* BEGIN *
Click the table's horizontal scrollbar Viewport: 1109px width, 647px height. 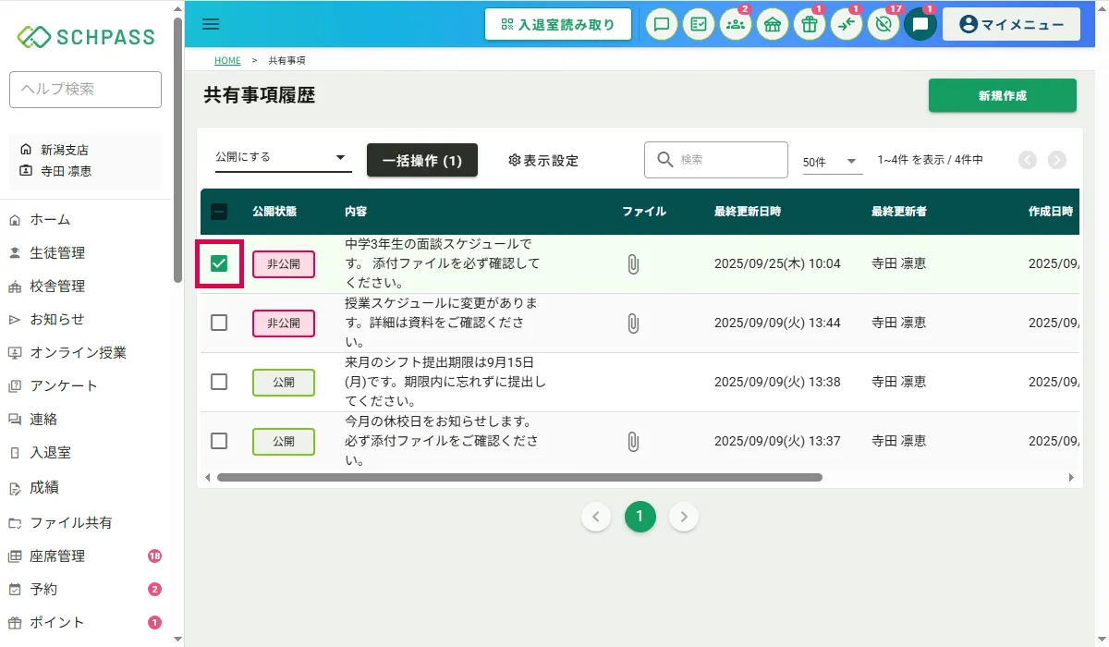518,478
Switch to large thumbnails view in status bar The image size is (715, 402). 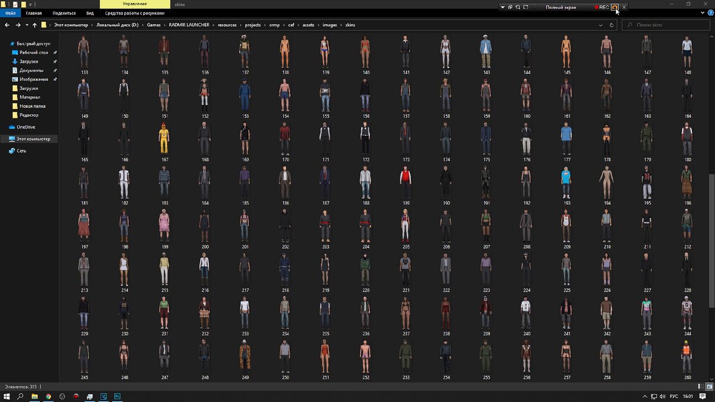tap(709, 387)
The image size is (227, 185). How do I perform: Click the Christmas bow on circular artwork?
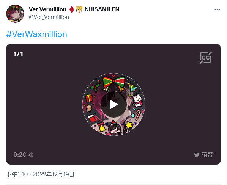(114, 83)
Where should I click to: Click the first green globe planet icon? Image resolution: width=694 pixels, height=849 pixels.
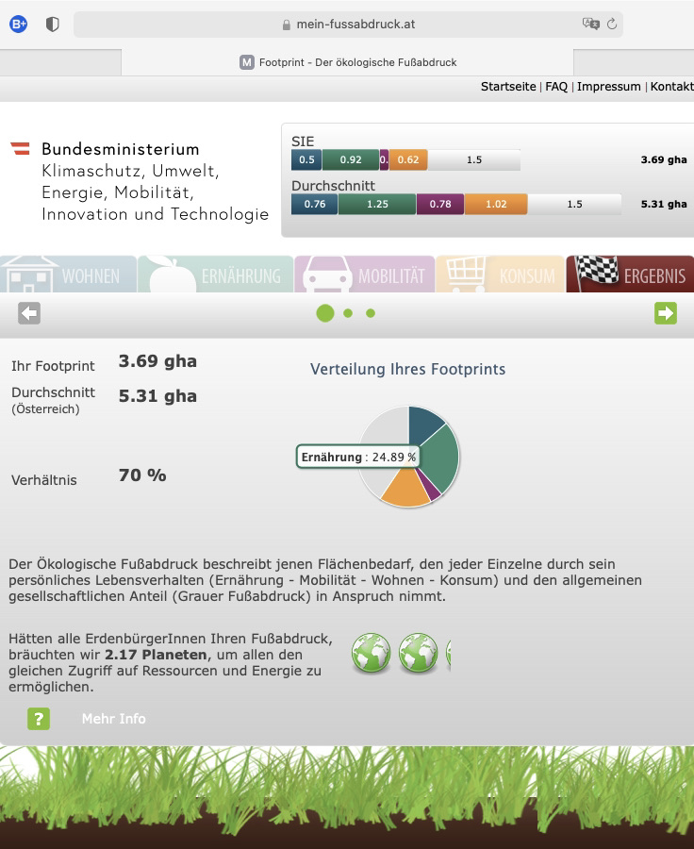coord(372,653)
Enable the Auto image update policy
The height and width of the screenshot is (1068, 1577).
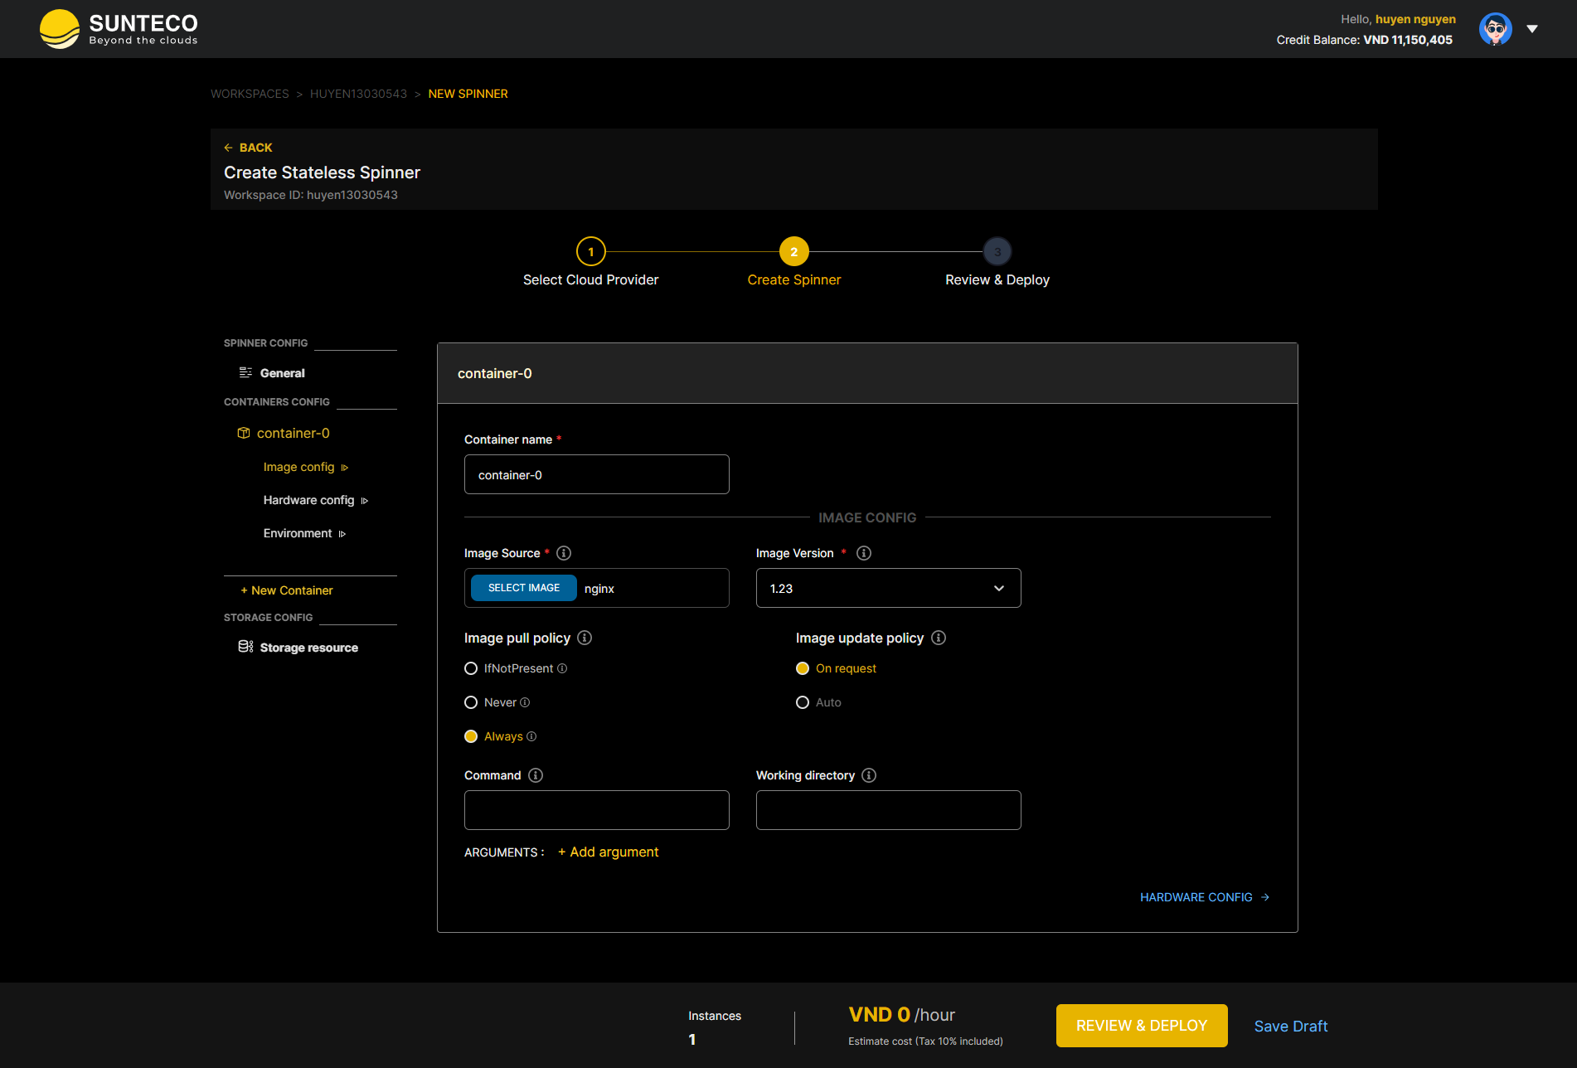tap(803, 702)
* END *
* BEGIN *
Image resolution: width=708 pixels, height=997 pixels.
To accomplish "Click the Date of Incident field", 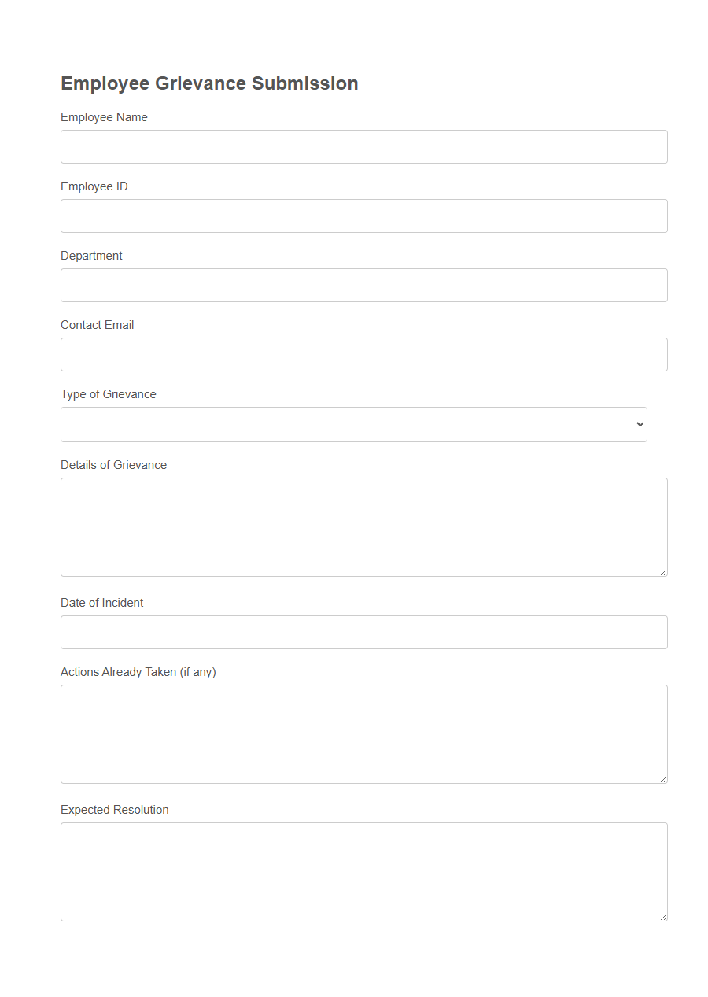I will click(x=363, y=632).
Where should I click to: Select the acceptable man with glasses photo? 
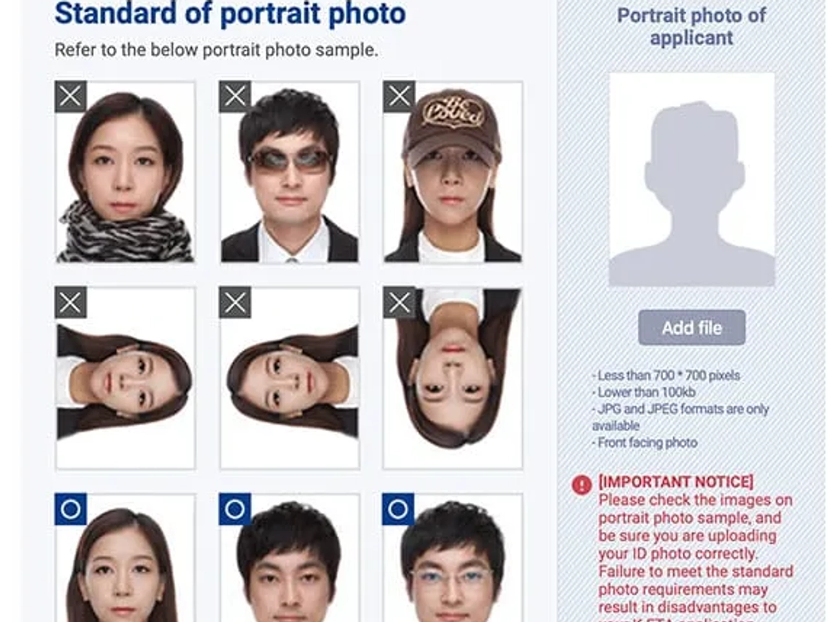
* END *
* BEGIN *
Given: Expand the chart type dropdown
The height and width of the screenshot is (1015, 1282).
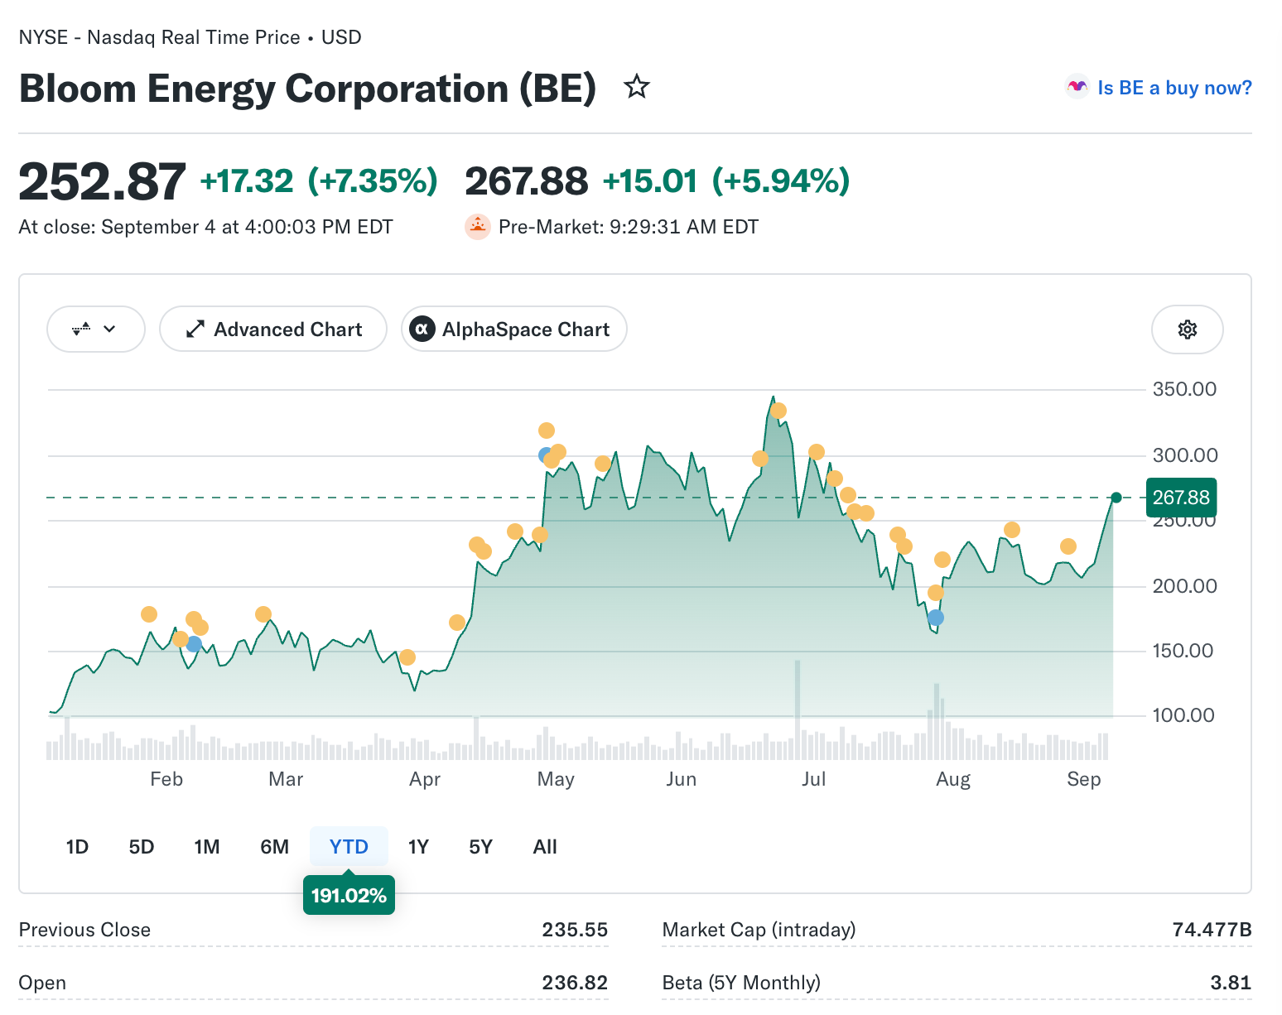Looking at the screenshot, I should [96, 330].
* END *
Given instruction: Edit the records from the line with "The image size is (227, 185)." up to and including the line with "tap(803, 702)" by changing "Christmas bow" to "holiday bow" and keeping everything else the same. Leave the pictures out of your answer.

Correct response:
The image size is (227, 185). How do I perform: Click the holiday bow on circular artwork?
(114, 83)
Where should I click to: Click the first green globe planet icon? Image resolution: width=694 pixels, height=849 pixels.
coord(372,653)
Enable the Auto image update policy
The height and width of the screenshot is (1068, 1577).
tap(803, 702)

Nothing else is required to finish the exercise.